My friends or at least most of my friends always tell me I am very nice. Then again there are those who probably think I am not nice….those people better take a number and stand in line.
I have time to think about random things when I am out for a 10 or 15 mile run, I need something to focus on besides breathing, trying not to trip on the sidewalk or the music that’s playing. So I typically pick a subject and try to analyze the heck out of it while running.
I always wondered what makes me nice? Is it that no matter what I am always there for them ? Or maybe it is that I try most often to do the right thing and be considerate about people. But I realize all of this seems to stem from my inability to say no.
Therefore, Would they still think I am nice if I were to say no from time to time?
There is no doubt that being called nice and thoughtful is great, but sometimes I honestly don’t want to be nice. I want to be selfish and self-centered and do things that just make me happy and not worry about anyone else’s feelings.

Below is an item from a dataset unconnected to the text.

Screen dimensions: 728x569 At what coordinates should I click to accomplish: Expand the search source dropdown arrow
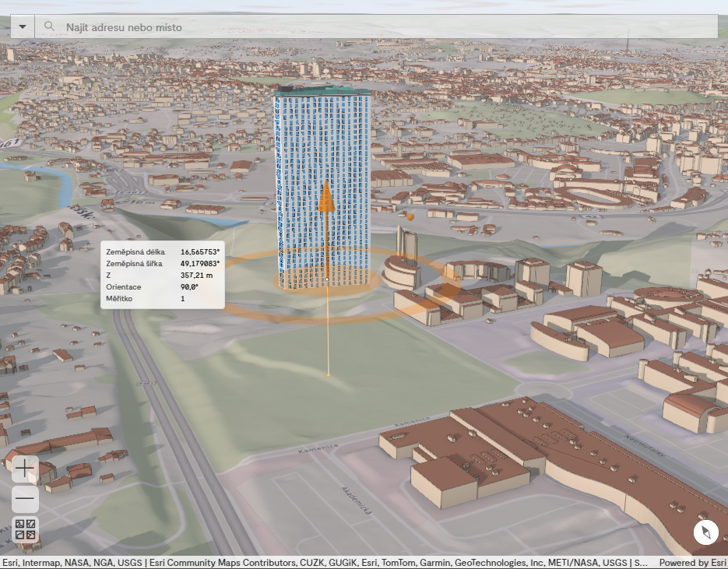click(x=22, y=26)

I tend to be one of those people who will be at a stop light and give money to the homeless person standing there with a sign or fall for the most gullible story, even though I know that they are probably lying. Plus I am the one when a restaurant gets my order wrong, will point out that it is wrong but still refuse for it to be remade and walk off unhappy that I didn’t get what I want. That maybe due to the fact that I worked in the food industry and just don’t want the other person to feel bad that they made it wrong.
However, I decided that the time has come to take control and learn that saying no is ok. I want what I ordered and paid for…see thats easy right? At least typing it was easy, I will have to take it out to the real world and see how I do.
Even with friends, I need to learn that sometimes I have to say no….No I cannot watch your dog, no I cannot give you a ride at midnight because you drank too much, no I cannot lend you a 100$ and no I cannot let your kids/grandkids help me in the kitchen when I am baking for an order.
But it turns out saying no comes with a price. A friend recently asked me to come over and do my baking on a Friday while watching their 4 dogs and 3 cats, because they wanted to go away for the day. As hard as it was, I had to say no! Lugging all my baking pans, sugar, flour, nuts, eggs and baking in an unfamiliar kitchen was not something I was willing to do. I spend most of my Friday baking to get ready for the market on Saturday.
However, after I explained myself as to why I cannot do it, she has chosen to no longer talk to me. Now our friendship has been destroyed, merely by the use of that 2 letter word.
I question myself about it. Could I have been more accommodating? I really don’t know the right answer to that. I mentioned my dilemma to one of my best friends and he supports my saying no, but then again he is one who constantly tells me that I have to say no, because he claims that people take advantage of my niceness.
While I want to continue to be nice and do the right thing and help friends or strangers, I am going to continue to say no from time to time and try not to feel guilty about it. I can only hope that the rest of my friends don’t get offended by that.
And that food I ordered that was wrong, I did go back and get it corrected.
I understand that saying no is very tough for most of us and the struggle is real, but I believe that we can still be nice and decent to one another and yet exercise our right to say no from time to time.